(GIVEN TEXT begins)

The story behind the painting

Sunday Afternoon on the Grande Jatte

The story behind the painting

Sunday Afternoon on the Grande Jatte

Georges Seurat painted ‘A Sunday on the Grande Jatte’ in Paris in 1884. This French Impressionist painting is painted in oil on canvas, and is more than 2 metres by three metres in size.

Georges Seurat

Georges Seurat was born in 1859 into a comfortable bourgeoisie family in Paris. He trained at the Ecole des Beaux Arts which he entered at the age of 19. He meticulously studied great painters of the past such as Raphael and Poussin, but in 1879 military service interrupted his studies.

A shy person, he was driven by a love of theories which resulted in him creating the style of painting he called Divisionism. Divisionism (better known as Pointillism) is a way of painting in which colour effects are created by applying small areas of pure colour onto the canvas side by side. From a distance the eye mixes the colours. By placing dots of yellow and blue close together the eye will mix them and see green.

Unfortunately, Seurat made extensive use of Zinc Yellow which was a very bright and pure yellow. He used it extensively in his painting, ‘A Sunday on the Grande Jatte’. However, within 15 years the colour started to change from a bright yellow to a dull ochre brown. The picture we see today is much duller than was originally intended. Divisionism was a great theory, but not so successful in practise.

Painting The Grande Jatte

Georges Seurat began his painting, ‘A Sunday on the Grande Jatte’ in 1884 at the age of 26 completing it two years later. Seurat made many visits to the Grande Jatte completing numerous drawings which formed the basis of his painting. The Grande Jatte itself is a small island in the river Seine situated to the west of Paris. It was popular because well-to-do Parisians used it for recreation on Sundays. It was definitely a place in which to be seen.

Seurat’s completed painting was first exhibited in May 1886 at the Maison Dorée in Paris. Later that year it was included in the Salon des Independents, again in Paris. Tragically, Georges Seurat died of meningitis aged just 31 in 1891. Later that year his painting, ‘A Sunday on the Grande Jatte’ was sold for 800 francs. It was sold again in 1924 to Frederic Clay of Chicago and given to the Art Institute of Chicago in 1926.

The Critics did not like the Painting

Although Georges Seurat embraced the modern ideas of artists such as Claude Monet and Auguste Renoir. Capturing the accidental and instantaneous qualities of light in nature was not enough. Georges Seurat was attracted to the art of ancient Egyptian art and Italian Renaissance frescoes. As he said, ’I want to make modern people, in their essential traits, move about as they do on those frescoes.’

Contemporary critics were less than complimentary about the idea and the painting. ‘Bedlam’, ‘Scandal’ and ‘Hilarity’ were just a few of the terms used to describe it. Critics found the figures in the painting to be less a reflection of earlier artistic styles and more a commentary on the artificiality of modern Parisian society.

What makes this a Great Painting

Georges Seurat was not trying to give us a real picture of Parisians at play on a warm Sunday on the Grand Jatte. The painting is more a reflection of his own personality and especially the importance of painting technique, colour theory and compositional qualities.

(GIVEN TEXT ends)
(DATA begins)

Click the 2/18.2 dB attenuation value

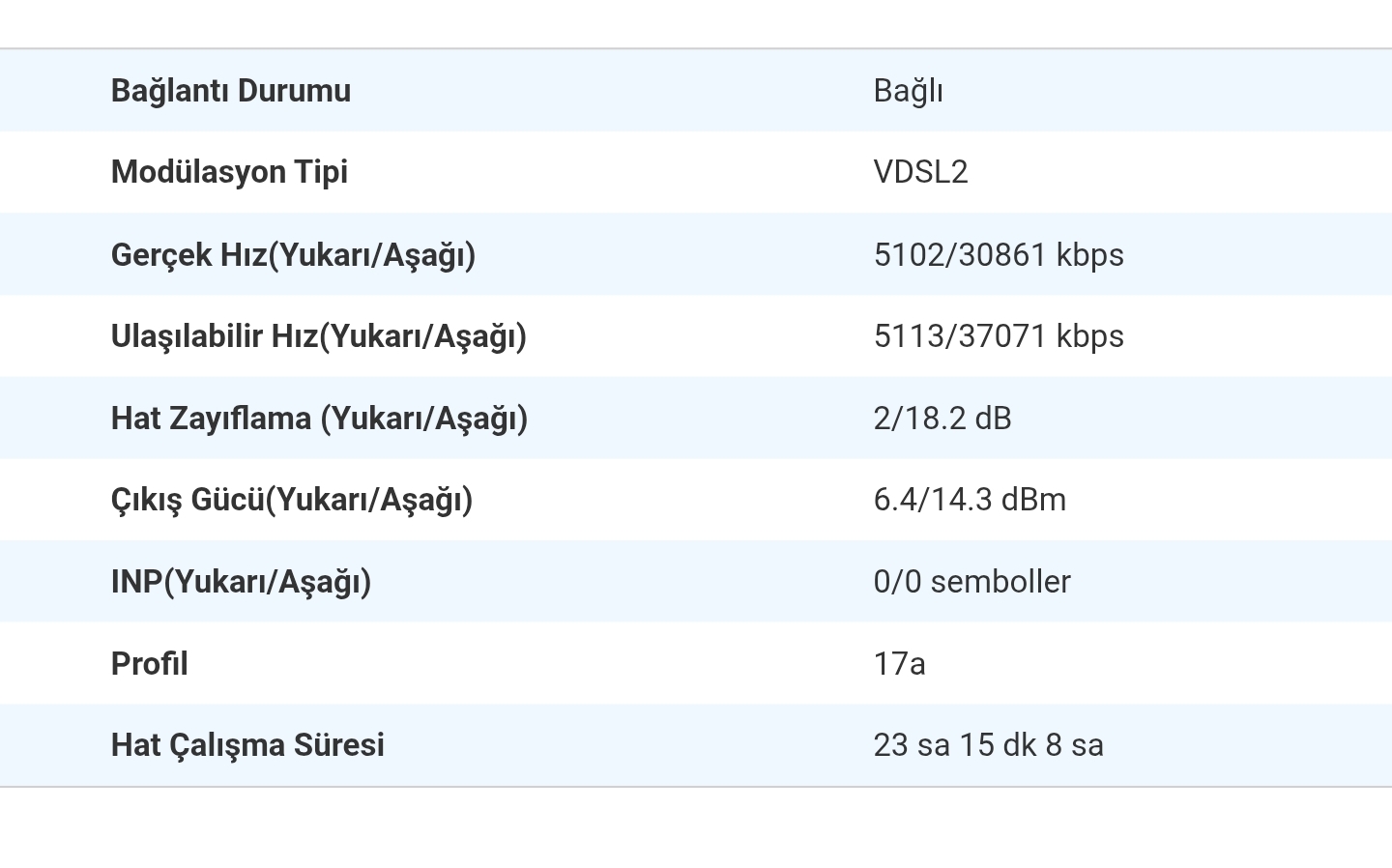pyautogui.click(x=942, y=419)
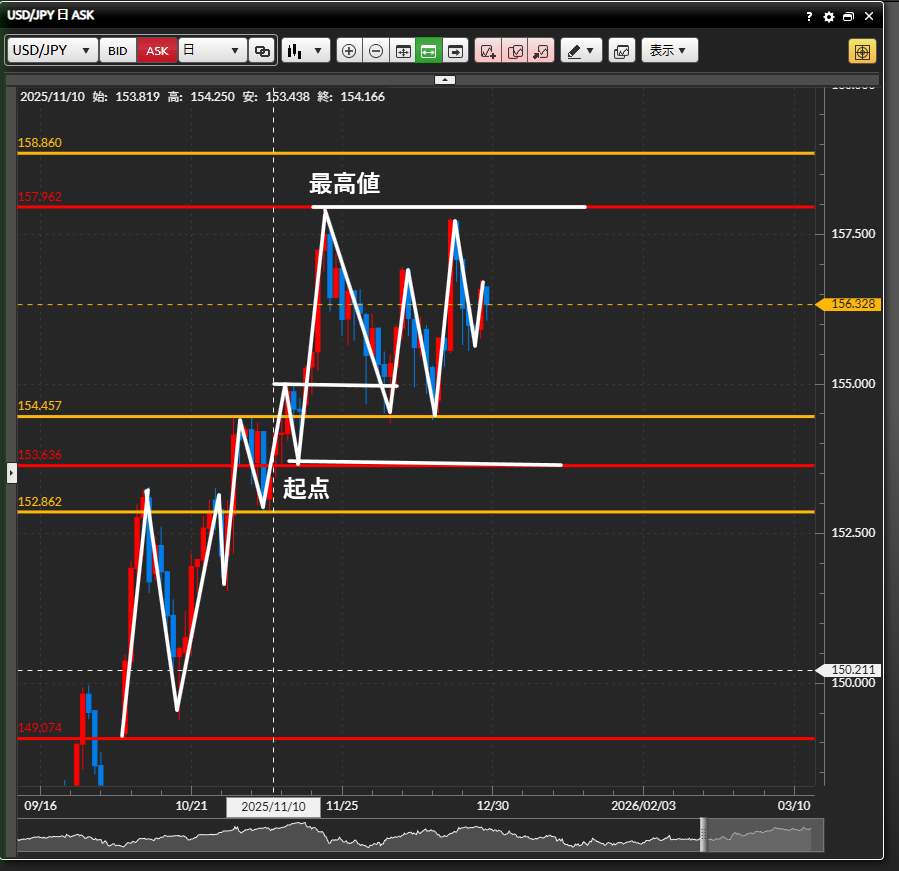This screenshot has height=871, width=899.
Task: Zoom out the chart with minus icon
Action: point(376,51)
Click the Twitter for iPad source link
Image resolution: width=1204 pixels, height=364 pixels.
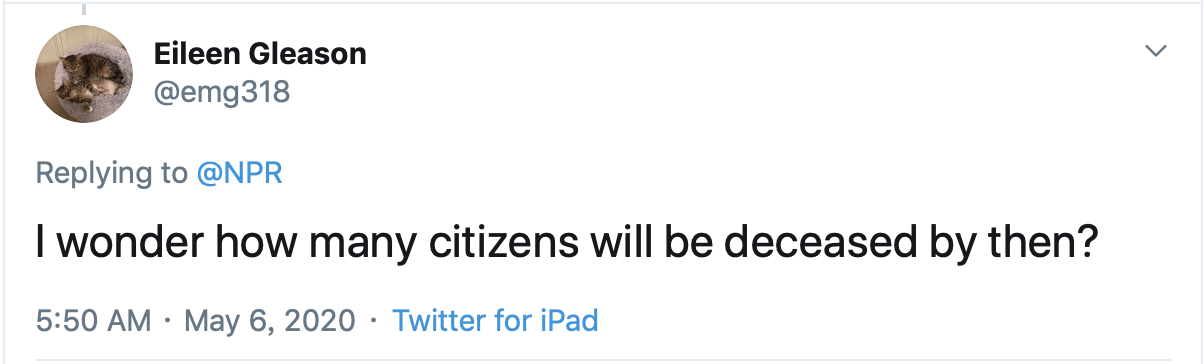pyautogui.click(x=495, y=321)
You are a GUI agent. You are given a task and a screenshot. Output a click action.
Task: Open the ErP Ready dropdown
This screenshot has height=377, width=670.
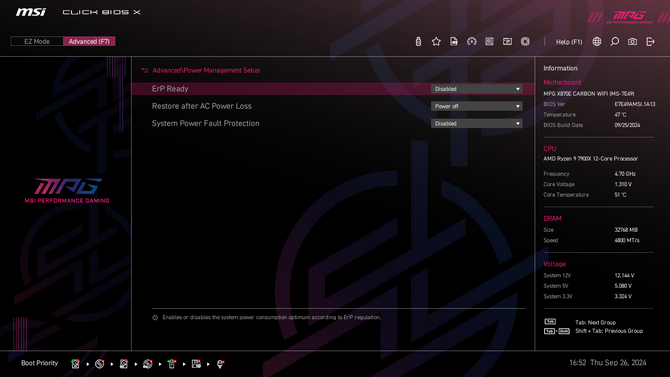tap(476, 89)
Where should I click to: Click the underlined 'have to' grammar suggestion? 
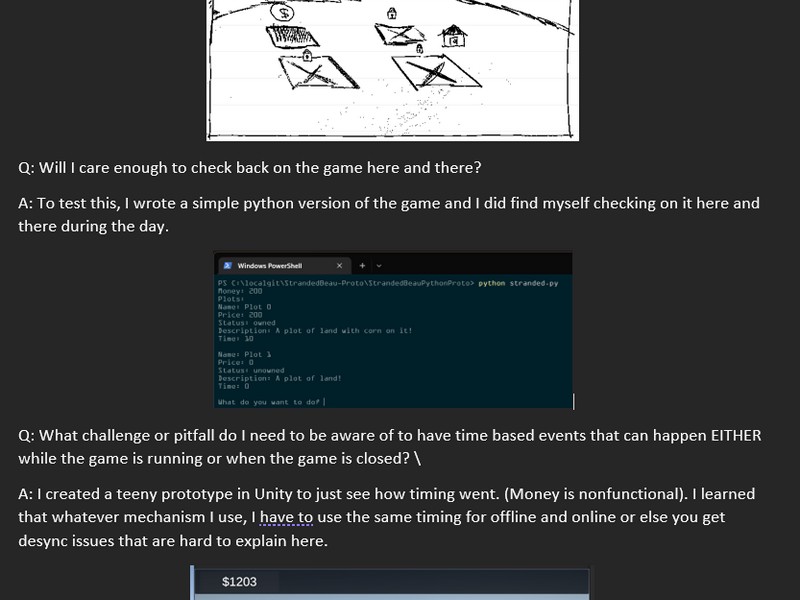pyautogui.click(x=286, y=517)
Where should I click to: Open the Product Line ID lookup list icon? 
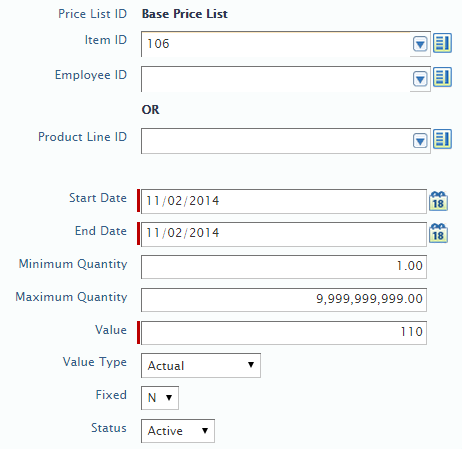click(x=442, y=139)
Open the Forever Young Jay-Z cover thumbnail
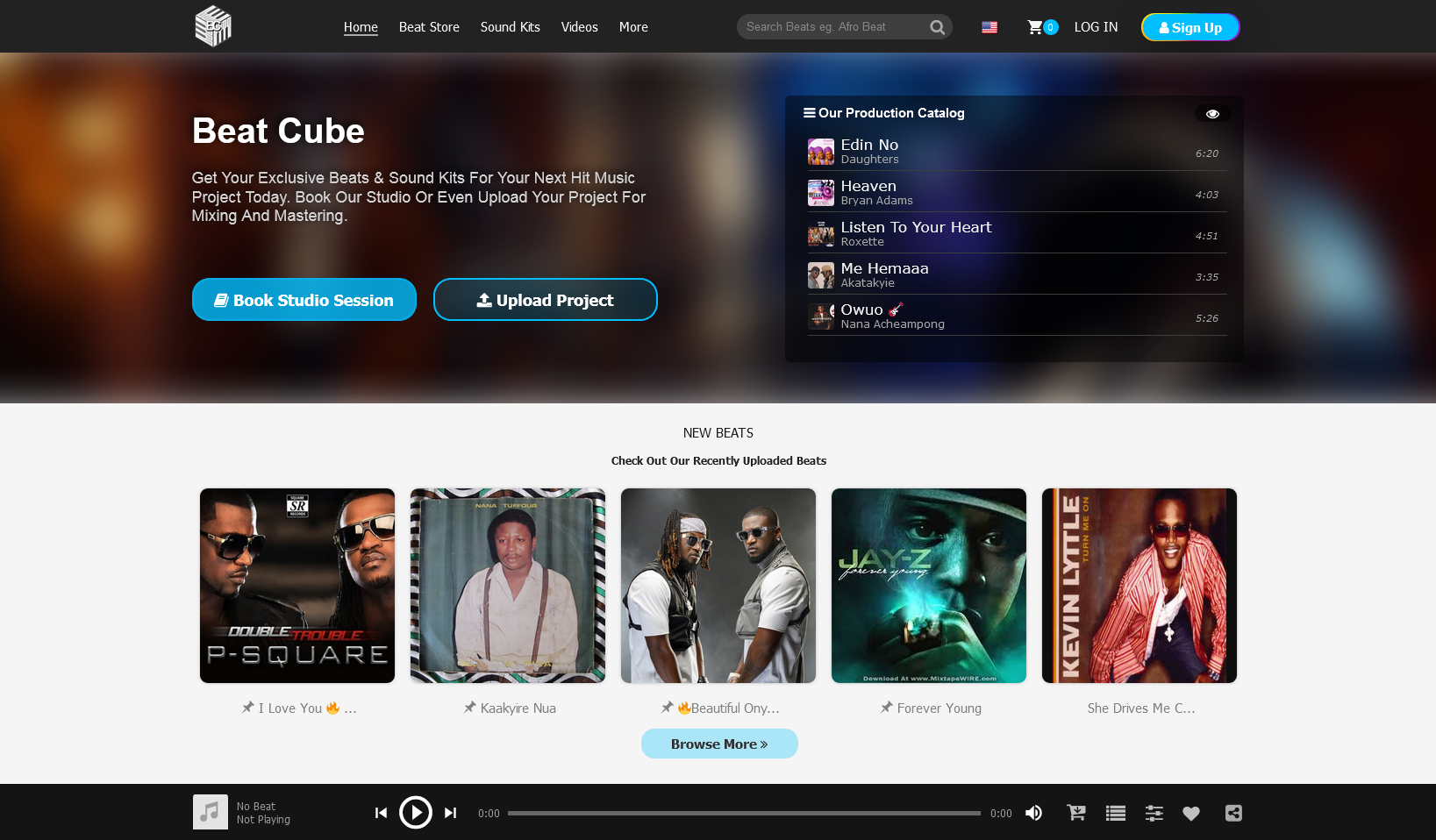Image resolution: width=1436 pixels, height=840 pixels. coord(928,586)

(DATA ends)

• _PROBLEM SET_:
**1.** In the text about Seurat's painting, where and when was the completed painting first exhibited?
**2.** Rewrite the part of the text about Seurat's painting from "Georges Seurat was born" up to and including "and see green.", replacing "shy" with "reserved".

• _RESPONSES BY ITEM NUMBER_:
**1.** At the Maison Dorée in Paris, in May 1886.

**2.**
Georges Seurat was born in 1859 into a comfortable bourgeoisie family in Paris. He trained at the Ecole des Beaux Arts which he entered at the age of 19. He meticulously studied great painters of the past such as Raphael and Poussin, but in 1879 military service interrupted his studies.

A reserved person, he was driven by a love of theories which resulted in him creating the style of painting he called Divisionism. Divisionism (better known as Pointillism) is a way of painting in which colour effects are created by applying small areas of pure colour onto the canvas side by side. From a distance the eye mixes the colours. By placing dots of yellow and blue close together the eye will mix them and see green.